Paediatric oncologists and experts yesterday said awareness, preventive measures and early diagnosis can save the lives of thousands of children from cancer. They made the observation at an awareness campaign and art competition for children afflicted with cancer at Dhaka Medical College Hospital. The experts said thousands of children die of cancer every year across the globe. They predicted that cancer would become an increasingly important cause of morbidity and mortality in Bangladesh within the next few decades. There are 1.3 to 1.5 million cancer patients in Bangladesh, with about 200,000 new cases every year. The International organisation World Child Cancer and the DMCH organised the campaign under a UK Aid-funded project. As part of the campaign, children with cancer participated in an art competition held in the paediatric haematology and oncology ward of the hospital. DMCH director Brig. Gen.
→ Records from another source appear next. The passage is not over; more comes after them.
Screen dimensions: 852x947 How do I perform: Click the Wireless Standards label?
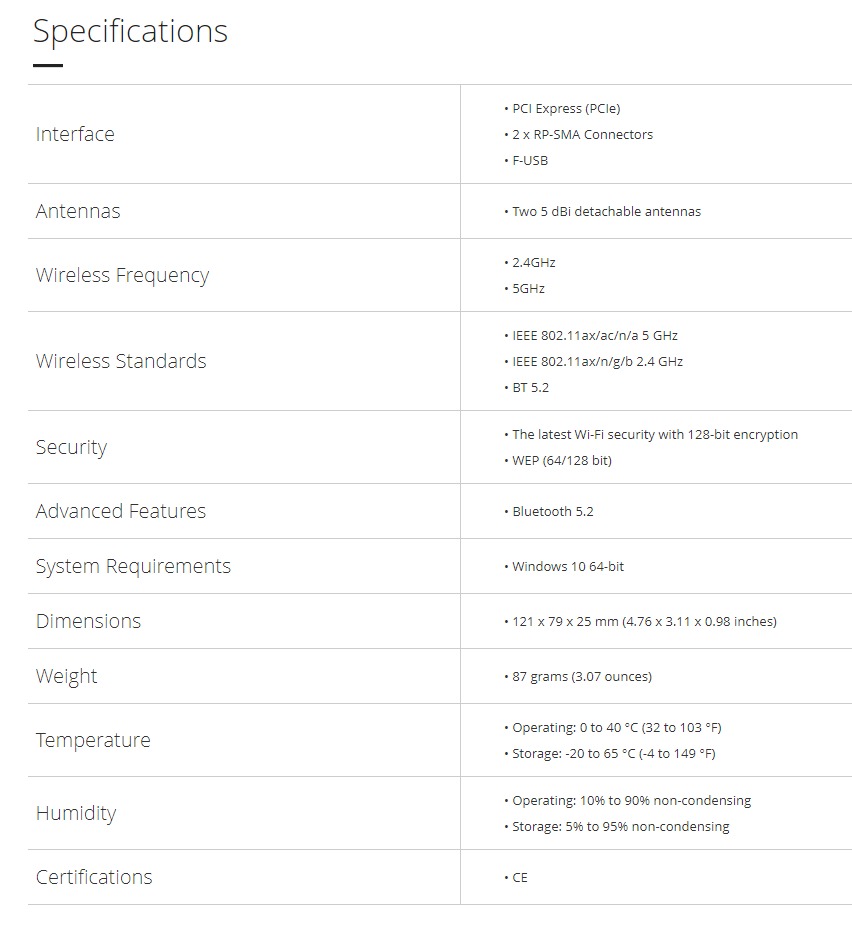(x=121, y=361)
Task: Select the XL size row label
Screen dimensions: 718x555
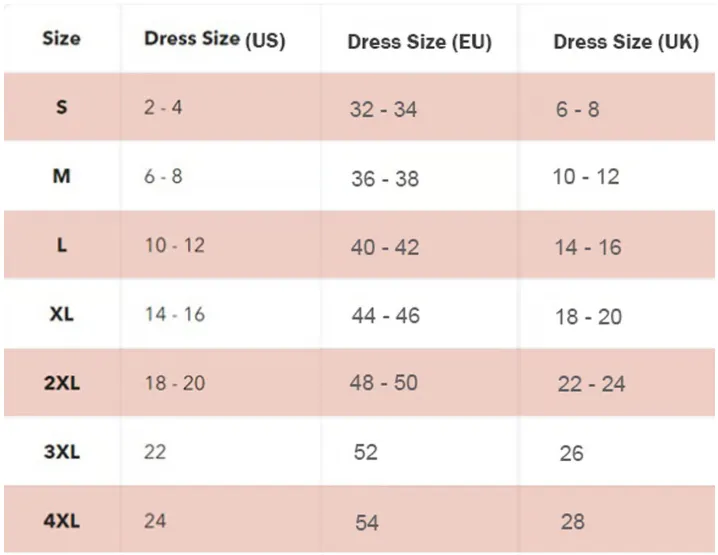Action: [62, 314]
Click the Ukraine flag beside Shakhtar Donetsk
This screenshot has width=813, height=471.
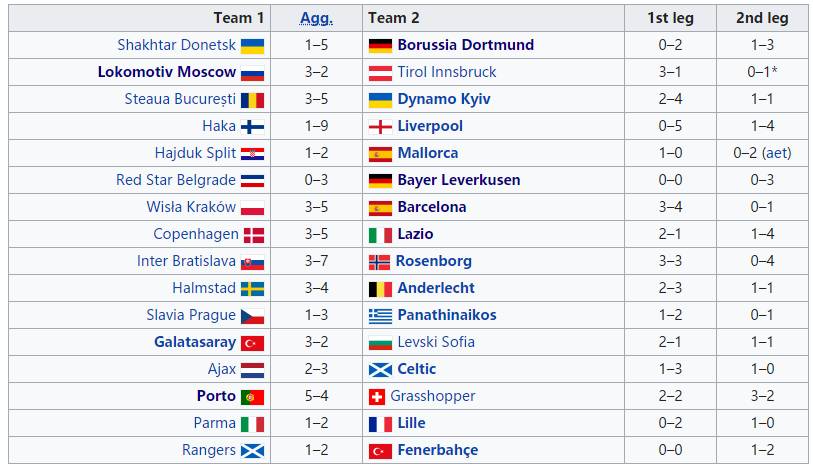252,45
Md Mizanur Rahman said raising awareness about childhood cancer and early diagnosis could save the lives of many children across the world.
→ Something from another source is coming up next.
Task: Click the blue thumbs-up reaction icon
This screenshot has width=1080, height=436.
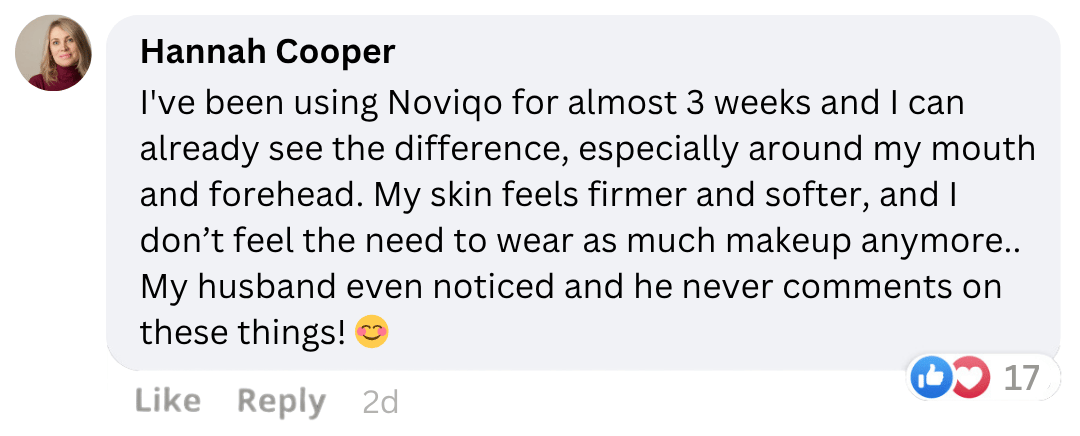Action: (931, 378)
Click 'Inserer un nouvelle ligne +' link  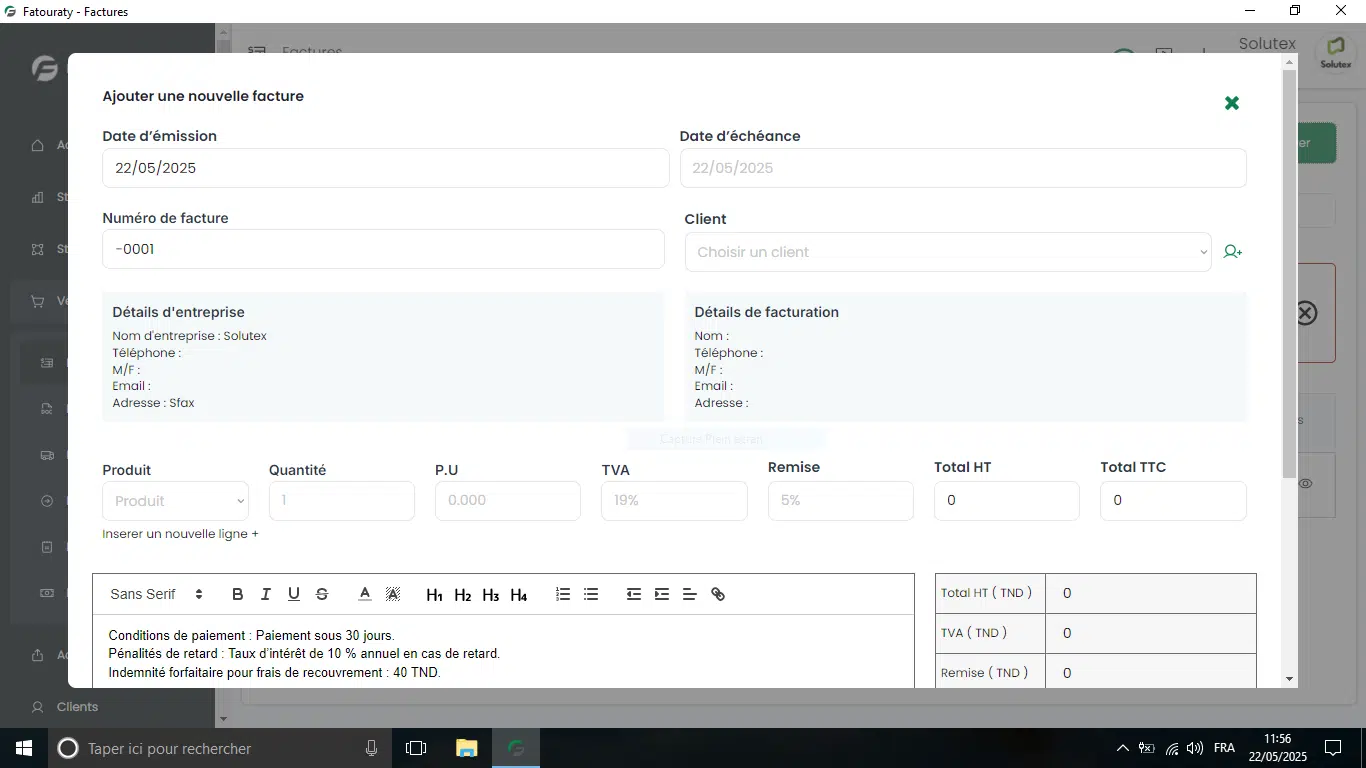click(x=180, y=534)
He blamed poor diagnosis, paucity of specially trained healthcare professionals and the mistaken belief that childhood cancer is too difficult to cure for very low survival rates among patients. Childhood cancer, in fact, can be cured even in resource-poor countries, and it is possible to save the lives of 50-60 per cent of children with easily treatable malignancies with relatively simple and inexpensive drugs and procedures that have been known to doctors for decades, he added.
According to World Child Cancer, more than 200,000 children are afflicted with cancer worldwide every year, of whom around 80 per cent live in low- or middle-income countries where survival rates are as low as 5 per cent as compared to 80 per cent in high-income countries. World Child Cancer believes approximately 70 per cent of childhood cancer can be cured if the disease is diagnosed early and treated with appropriate protocols. However, today around 80 per cent of the world’s children are deprived of advanced medical care, according to the organisation.
According to International Agency for Research on Cancer (IARC), death from cancer in Bangladesh was 7.5 per cent in 2005 and it has been predicted to jump to 13 per cent by 2030. Bangladesh has formulated a National Cancer Control Strategy and Plan of Action 2009-2015, with the assistance of WHO, to develop and implement continuum of cancer care through a comprehensive control programme. Dr Ashraful Huq Kazol, head of the paediatric surgery department of DMCH, and Dr AKM Amirul Morshed Khasru, head of the paediatric haematology and oncology department of DMCH, and Rizwana Hussain, World Child Cancer programme coordinator for Bangladesh, among others, spoke on the occasion.